Putusan terhadap Eda dibacakan secara bergantian oleh hakim ketua dan hakim anggota Akhmad Linuh, Martini Marja, Slamet Subagyo, serta Sofialdi. Eda, menurut hakim, telah memberikan arahan kepada Kepala Sub-Bidang Imigrasi Johor Bahru agar menerapkan kebijakan tarif ganda dalam pengurusan dokumen perjalanan. Tarif yang dipungut adalah tarif besar, sementara tarif yang diserahkan kepada negara sebagai penerimaan negara bukan pajak adalah tarif kecil, kata hakim.

Selisih tarif itu, kata hakim, dibagi-bagi untuk terdakwa, anggota staf Konsulat Jenderal RI, biaya operasional, dan untuk kepala sub-direktorat imigrasi. Total bagian yang diperoleh terdakwa dari pengurusan 30.439 paspor sejak 1999 hingga 2002 adalah RM 304.390 atau Rp 791.414.000, kata hakim.

Karena itu, majelis hakim juga menghukum Eda membayar uang pengganti sebesar yang diterimanya itu, atau Rp 791.414.000. Majelis hakim menganggap jumlah itu setara dengan kerugian negara.

Seusai persidangan, Eda menolak disebut dirinya pernah memberikan perintah seperti yang ditudingkan hakim itu. Saya tidak tahu ada tarif dobel. Itu kan bawahan saya yang melakukan, ujarnya.

Eda menuding surat keputusan Duta Besar RI di Malaysia tentang tarif ganda yang jadi sumber malapetaka itu. Konjen-konjen di seluruh Malaysia menerapkan surat keputusan itu. Sampai sekarang masih bebas. Saya saja yang kurang mujur, katanya. Namun, menurut Eda, surat keputusan itu saat ini sudah dicabut.

Sementara itu, jaksa penuntut umum Kadek Wiradana mengatakan masih akan mempelajari putusan itu. Semua pertimbangan yang kami cantumkan digunakan oleh hakim, tapi kami masih pikir-pikir dulu tentang keputusan hakim itu, ujar Kadek. KARTIKA CANDRA

Sumber: Koran Tempo, 9 Mei 2007
----------
Mantan Konjen Johor Diganjar 2 Tahun
Kasus Pungli Pengurusan Dokumen Imigrasi

Mantan Konsul Jenderal Johor Bahru Eda Makmur harus menjalani masa pensiun di bilik penjara. Eda dipersalahkan atas kasus pungli pengurusan dokumen keimigrasian di lembaga yang dipimpinnya.

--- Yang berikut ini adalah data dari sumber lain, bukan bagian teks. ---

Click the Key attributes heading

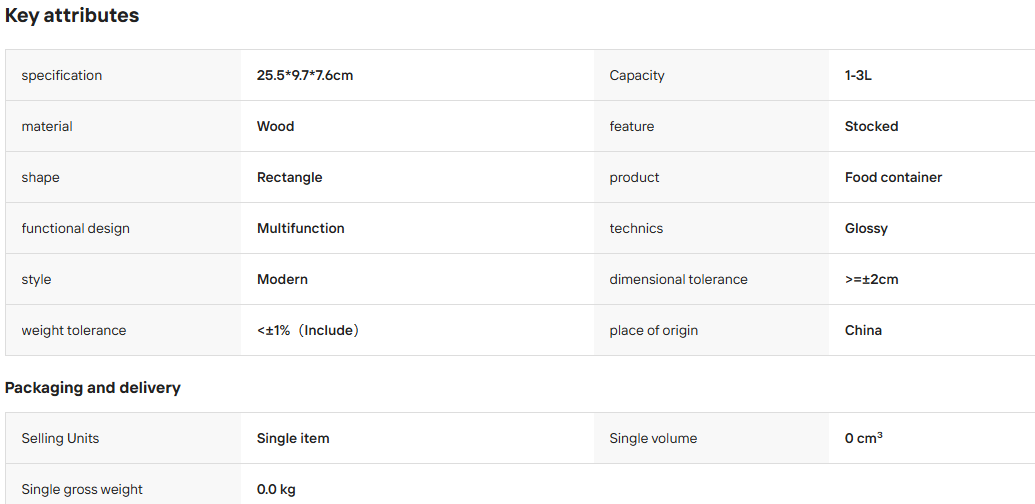tap(72, 16)
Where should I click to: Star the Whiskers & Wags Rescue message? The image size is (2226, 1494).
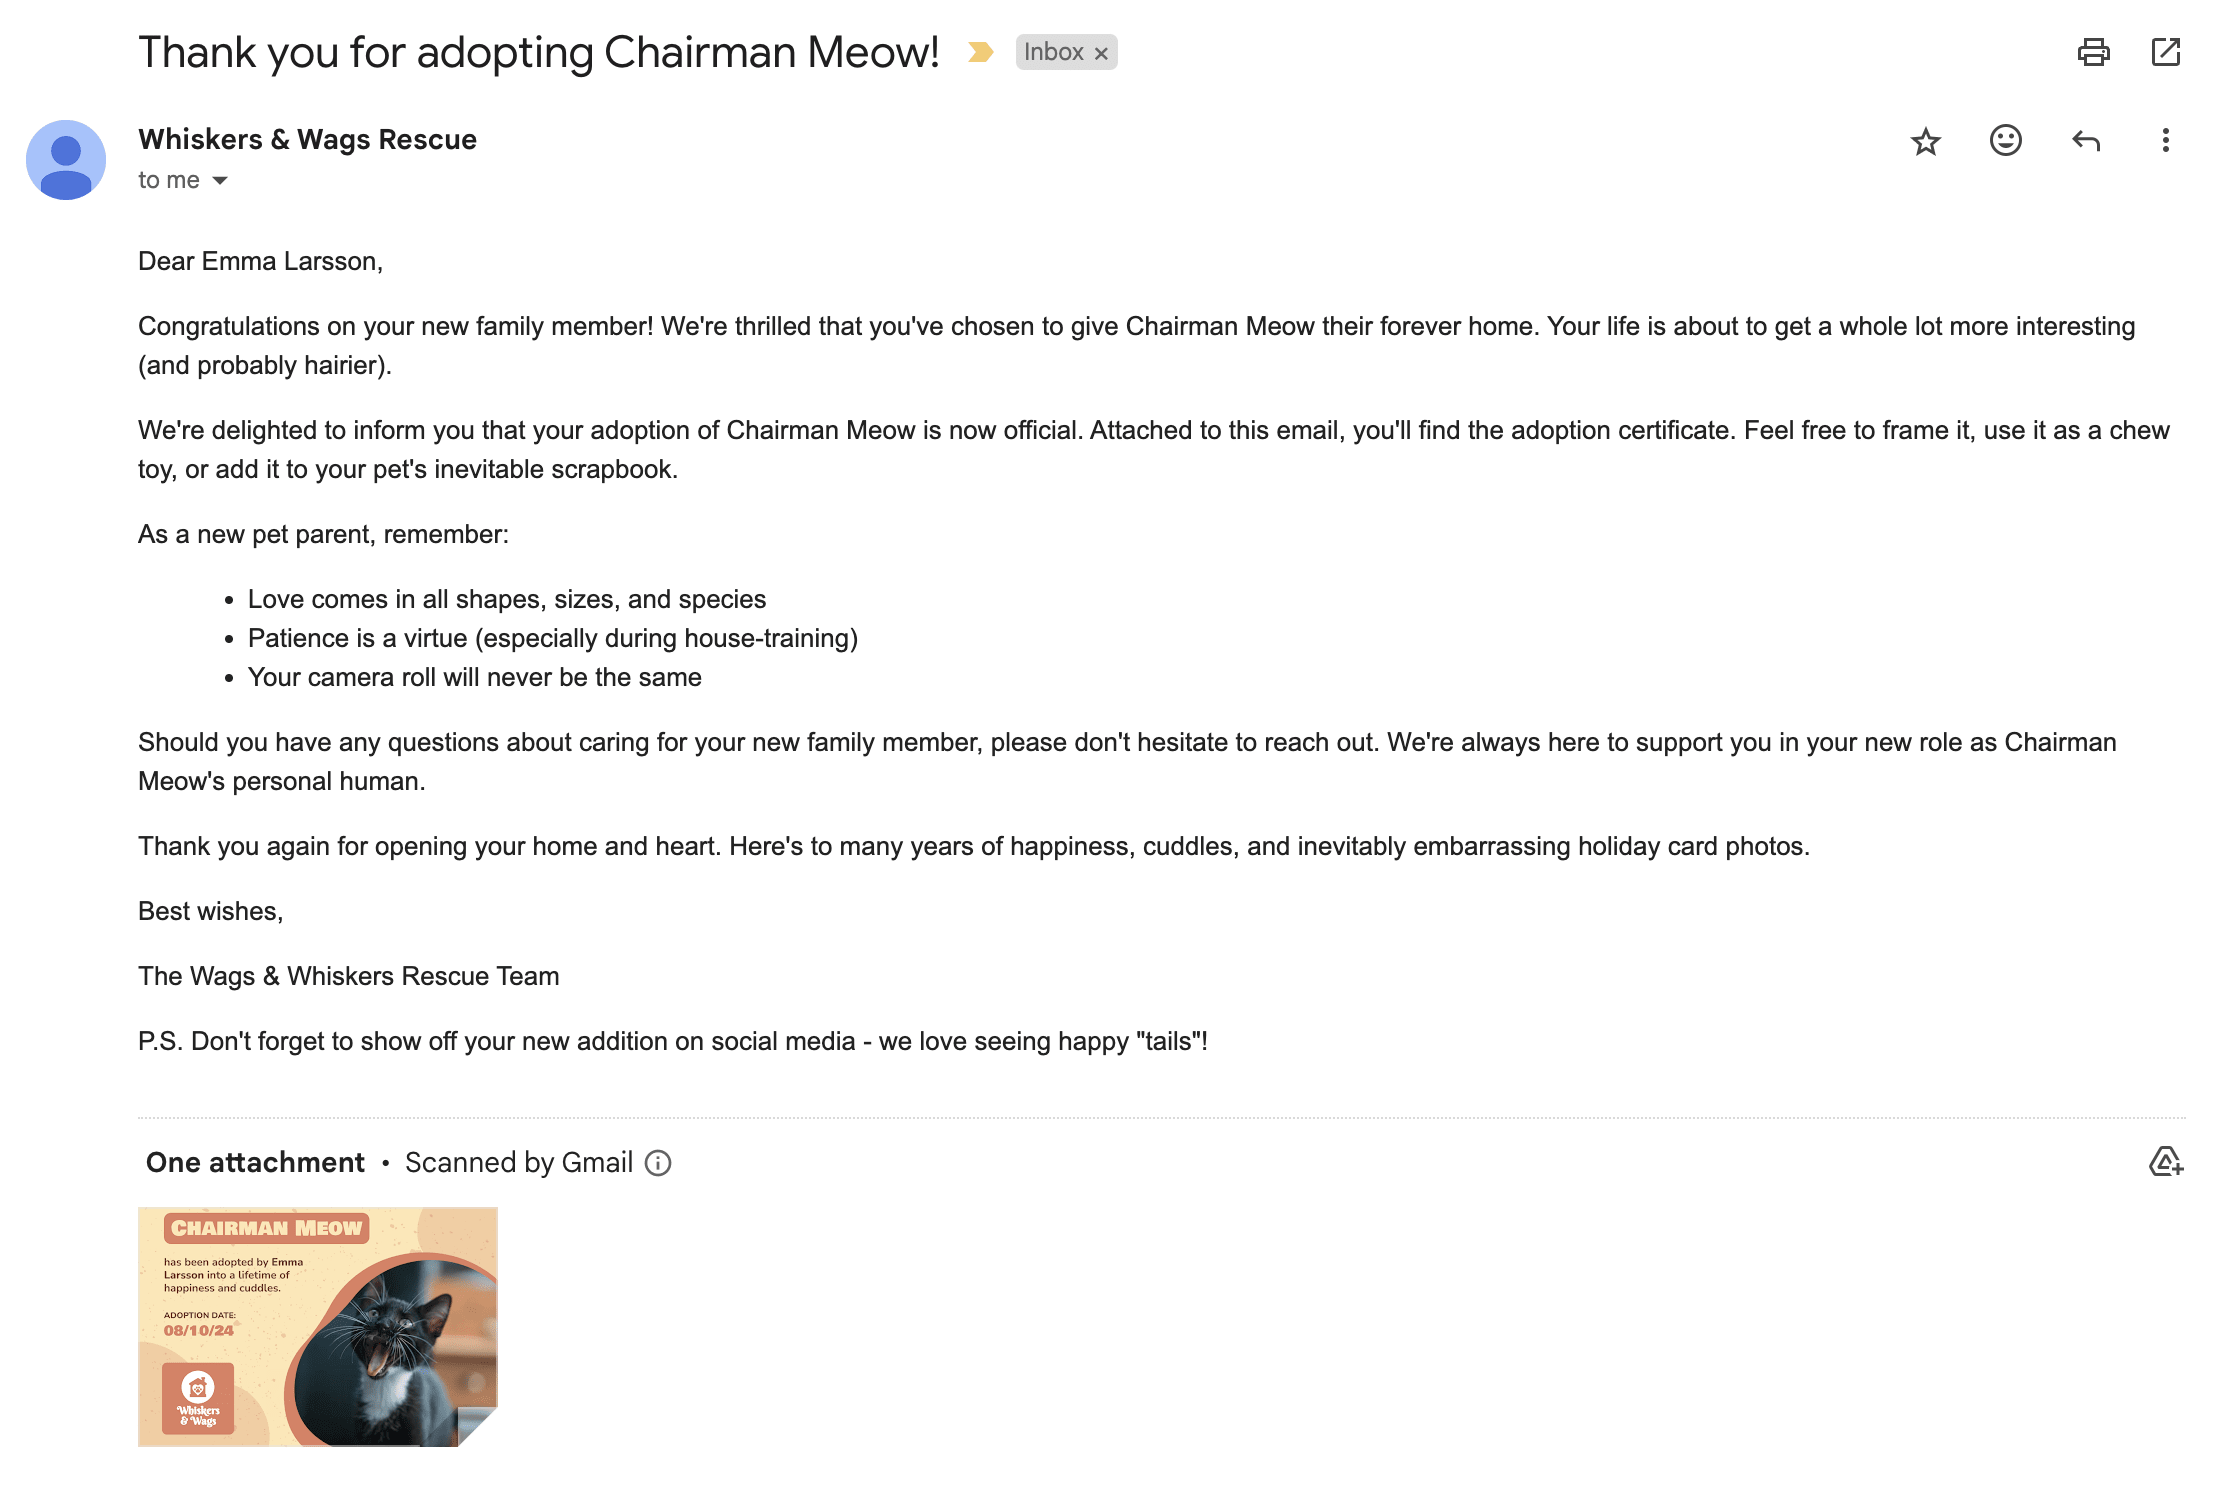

Kemarin, pria 67 tahun itu divonis pidana selama dua tahun oleh majelis hakim Pengadilan Tindak Pidana Korupsi. Selain vonis pidana, majelis hakim yang dipimpin Moerdiono mendenda Eda Rp 50 juta subsider tiga bulan kurungan.

Tidak hanya itu, karena terbukti memetik keuntungan dari selisih tarif pemberlakuan tarif ganda pengurusan dokumen imigrasi sebesar RM 10 per paspor 24 halaman, Eda diwajibkan membayar ganti rugi keuangan negara RM 304.390 atau setara dengan Rp 791.414 juta. Paling lama sebulan setelah putusan dibacakan, ganti rugi harus dibayarkan. Jika tidak, diganti dengan kurungan selama satu tahun, ujar Moerdiono dalam sidang yang dimulai pukul 10.40 kemarin.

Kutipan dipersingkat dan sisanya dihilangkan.